Wednesday, May 26, 2010

BPO India chronology: The Birth(1995-2000)

1995


Pramod Bhasin and Nigel Andrews of GE make a case for captive back office operations in India. GE M & A asks Anderson Consulting to explore the market for third party vendors.

1996

British Airways sets up a 30 people captive back office in Mumbai to undertake data entry work. American Express assigns Raman Roy the task of setting up a call centre in Gurgaon. The same year, Anderson submits its verdict to GE: captive is the way to go.

1997

GE flags off captive BPO operations in Gurgaon through subsidiary GE Capital International Services (Gecis). Raman Roy is signed on as CEO. Gecis starts operations with basic data entry work.

1999

Driven by the Internet boom, Sanjeeev Agarwal, backed by $3 million venture funding from CDC Capital Partners, sets up Daksh eServices in Gurgaon and begins offering email support service.

2000

Raman Roy quits Gecis to set up Spectramind in Gurgaon.

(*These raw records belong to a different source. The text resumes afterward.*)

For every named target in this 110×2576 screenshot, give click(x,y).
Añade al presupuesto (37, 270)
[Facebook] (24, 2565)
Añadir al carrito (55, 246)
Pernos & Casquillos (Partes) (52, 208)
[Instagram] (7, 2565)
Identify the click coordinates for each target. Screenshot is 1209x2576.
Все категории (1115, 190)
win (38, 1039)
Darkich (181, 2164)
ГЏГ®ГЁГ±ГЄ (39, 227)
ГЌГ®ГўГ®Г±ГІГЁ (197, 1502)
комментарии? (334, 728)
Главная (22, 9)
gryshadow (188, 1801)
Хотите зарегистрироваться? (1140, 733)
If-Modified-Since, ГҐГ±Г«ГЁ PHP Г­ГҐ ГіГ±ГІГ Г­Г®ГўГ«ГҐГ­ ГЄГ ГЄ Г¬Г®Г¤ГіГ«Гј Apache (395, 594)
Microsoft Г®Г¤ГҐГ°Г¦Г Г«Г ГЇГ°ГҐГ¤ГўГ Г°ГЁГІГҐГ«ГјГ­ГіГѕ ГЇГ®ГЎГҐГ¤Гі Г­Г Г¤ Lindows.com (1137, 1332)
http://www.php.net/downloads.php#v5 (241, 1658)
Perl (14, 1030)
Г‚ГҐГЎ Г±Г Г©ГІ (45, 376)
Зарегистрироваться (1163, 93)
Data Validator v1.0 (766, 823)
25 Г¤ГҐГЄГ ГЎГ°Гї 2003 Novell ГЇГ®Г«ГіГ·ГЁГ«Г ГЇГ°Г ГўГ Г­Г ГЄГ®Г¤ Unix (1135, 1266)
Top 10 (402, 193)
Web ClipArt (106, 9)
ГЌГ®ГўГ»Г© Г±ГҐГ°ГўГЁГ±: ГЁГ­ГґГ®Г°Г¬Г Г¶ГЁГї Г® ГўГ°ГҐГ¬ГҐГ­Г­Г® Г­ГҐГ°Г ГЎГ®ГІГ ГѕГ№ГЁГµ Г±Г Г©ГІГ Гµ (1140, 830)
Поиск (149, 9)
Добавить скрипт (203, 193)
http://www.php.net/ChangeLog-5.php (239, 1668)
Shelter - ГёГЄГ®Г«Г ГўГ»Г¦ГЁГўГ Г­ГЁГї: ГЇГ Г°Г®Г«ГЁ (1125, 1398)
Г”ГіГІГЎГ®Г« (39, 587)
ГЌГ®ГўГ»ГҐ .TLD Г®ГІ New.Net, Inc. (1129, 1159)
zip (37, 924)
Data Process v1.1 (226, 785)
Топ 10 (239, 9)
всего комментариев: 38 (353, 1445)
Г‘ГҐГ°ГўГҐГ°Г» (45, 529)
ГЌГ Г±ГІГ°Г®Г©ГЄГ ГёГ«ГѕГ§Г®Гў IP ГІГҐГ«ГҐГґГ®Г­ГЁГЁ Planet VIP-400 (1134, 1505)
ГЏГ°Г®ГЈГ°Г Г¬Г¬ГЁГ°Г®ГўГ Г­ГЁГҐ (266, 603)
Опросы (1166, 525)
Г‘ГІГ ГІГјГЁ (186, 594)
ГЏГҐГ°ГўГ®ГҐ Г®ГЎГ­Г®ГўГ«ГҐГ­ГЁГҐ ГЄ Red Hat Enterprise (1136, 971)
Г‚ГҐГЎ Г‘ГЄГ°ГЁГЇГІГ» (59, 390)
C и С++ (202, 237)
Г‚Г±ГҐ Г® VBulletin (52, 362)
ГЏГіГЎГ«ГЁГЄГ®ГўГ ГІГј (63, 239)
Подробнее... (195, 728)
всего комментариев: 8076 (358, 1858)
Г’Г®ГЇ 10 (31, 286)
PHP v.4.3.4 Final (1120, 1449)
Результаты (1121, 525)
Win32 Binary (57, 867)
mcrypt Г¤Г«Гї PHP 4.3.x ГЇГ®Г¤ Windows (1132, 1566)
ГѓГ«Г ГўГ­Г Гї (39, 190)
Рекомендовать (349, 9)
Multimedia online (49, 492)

CustomerAsset and 24/7 Customer setup shop in Bangalore. All three rope in venture capital investment and follow Daksh’s lead in fashioning teir business models around email support services. The third party industry is born.

The Gold Rush(2000-02)

2001

The dotcom crash is followed by boom in demand for voice bsed services. Customer support and telemarketing services fuel boom in call centres. Captives like Dell, HSBC, Standard Chartered, AOL, and HP lead the boom. Multinational third partystart upsl land big ticket customers- Daksh-Sprint, Spectramind- American Express.

2002


Private equity investors, Indian IT sevices majors and large corporate houses rush into third party BPO. Warburg Pincus acquires a 70percent stake in British Airways’ captive. WNS Global Services is born. General Atlantic pumps $21 million into Daksh. Oak Hill Capital backs a management buyout of the Conseco group’s stake in EXL Services. Indian IT majors enter the space Wipro buys Spectramind for $100 million, Infosys sets up Progeon and Satyam announces Nipuna. ICICI subsidiary I-One Source buys CustomerAsset. India’s BPO revenues surge to $2.7 billion as on March 2003 and voice corners 60 percent of the market.

Consolidation(2002-04)

2003

Third party firms begin to scale up revenues and diversify service lines through aggressive M&A led strategies. WNS buys UK based Town and Country and US based ClaimsBPO to enter insurance segment. I-One Source buys British Telecom’s call centre in Ireland. Transworks is acquired by Aditya Birla Group.
2004

WNS becomes the first Indian third party BPO firm to hit $100 million revenues. IBM buys Daksh for $130 million. Signals the entry of the Global Big Five in India’s BPO market. GE sells 60 per cent in Gecis to private equity firms General Atlantic and Oak Hill Capital for $500 million. Gecis becomes the largest third party Indian BPO firm.
Coming of Age
2005 onwards

M& A – driven consolidation leads to emergence of four third party camps. Indian scale players with multiple service lines across the value chain- Genpact, I-One Source, EXL, WNS, MNC third party players – Convergys, ADP, Hewitt. Integrated IT and BPO services offering – Infosys, Wipro, IBM, Accenture, Niche players – Evalueserve, Office Tiger, Marketrx, Indecomm.

Captives continue to set up operations but are now looking at different models – BOT, hybrid (third party and captive). The next phase of BPO will see players in all categories moving towards high end, knowledge based services like analytics and market research.